• _Source passage_
★ ★ ★
We now have to specify the boundary conditions. For this, we use ESPResSo'sshapes.

In [19]:
wall_left = espressomd.shapes.Wall(normal=[1, 0, 0], dist=padding)
wall_right = espressomd.shapes.Wall(normal=[-1, 0, 0], dist=-(padding + WIDTH))

At both of them we specify no-flux and zero-density boundary conditions for the counterions. Furthermore, we set a no-slip boundary condition for the fluid.

Exercise¶

At both walls, set

  • No-flux boundary conditions for the counterions (ekspecies)
  • Zero-density boundary conditions for the counterions
  • No-slip boundary conditions for the fluid (lbf)

Hints¶

  • Use the shapes defined above and add_boundary_from_shape for EK species and LB fluids
In [20]:
# SOLUTION CELL
for wall in (wall_left, wall_right):
    ekspecies.add_boundary_from_shape(shape=wall, value=[0., 0., 0.], boundary_type=espressomd.electrokinetics.FluxBoundary)
    ekspecies.add_boundary_from_shape(shape=wall, value=0.0, boundary_type=espressomd.electrokinetics.DensityBoundary)
    lbf.add_boundary_from_shape(shape=wall, velocity=[0., 0., 0.])

Now we can finally integrate the system and extract the ion density profile, the fluid velocity profile as well as the pressure-tensor profile.

In [21]:
for i in tqdm.trange(80):
    system.integrator.run(RUN_TIME)

100%|██████████| 80/80 [00:06<00:00, 12.02it/s]
In [22]:
mid_y = int(system.box_l[1] / (2 * AGRID))
mid_z = int(system.box_l[2] / (2 * AGRID))
★ ★ ★
• _Data excerpt_
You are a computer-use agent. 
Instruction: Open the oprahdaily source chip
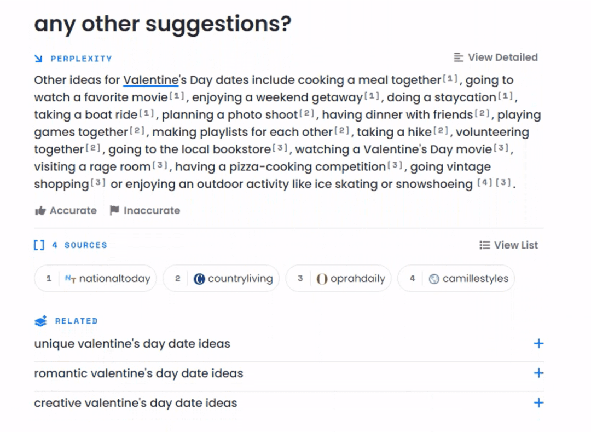pyautogui.click(x=338, y=279)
★ ★ ★
• _Job 1_
From the electrokinetics tutorial excerpt, output the passage that begins at the words "We now have" and ends after the words "for the fluid.", with no changes.
• _Job 2_
Render this sentence from the electrokinetics tutorial excerpt into Spanish: "Furthermore, we set a no-slip boundary condition for the fluid."

• _Task result 1_
We now have to specify the boundary conditions. For this, we use ESPResSo'sshapes.

In [19]:
wall_left = espressomd.shapes.Wall(normal=[1, 0, 0], dist=padding)
wall_right = espressomd.shapes.Wall(normal=[-1, 0, 0], dist=-(padding + WIDTH))

At both of them we specify no-flux and zero-density boundary conditions for the counterions. Furthermore, we set a no-slip boundary condition for the fluid.

• _Task result 2_
Además, establecemos una condición de contorno de no deslizamiento para el fluido.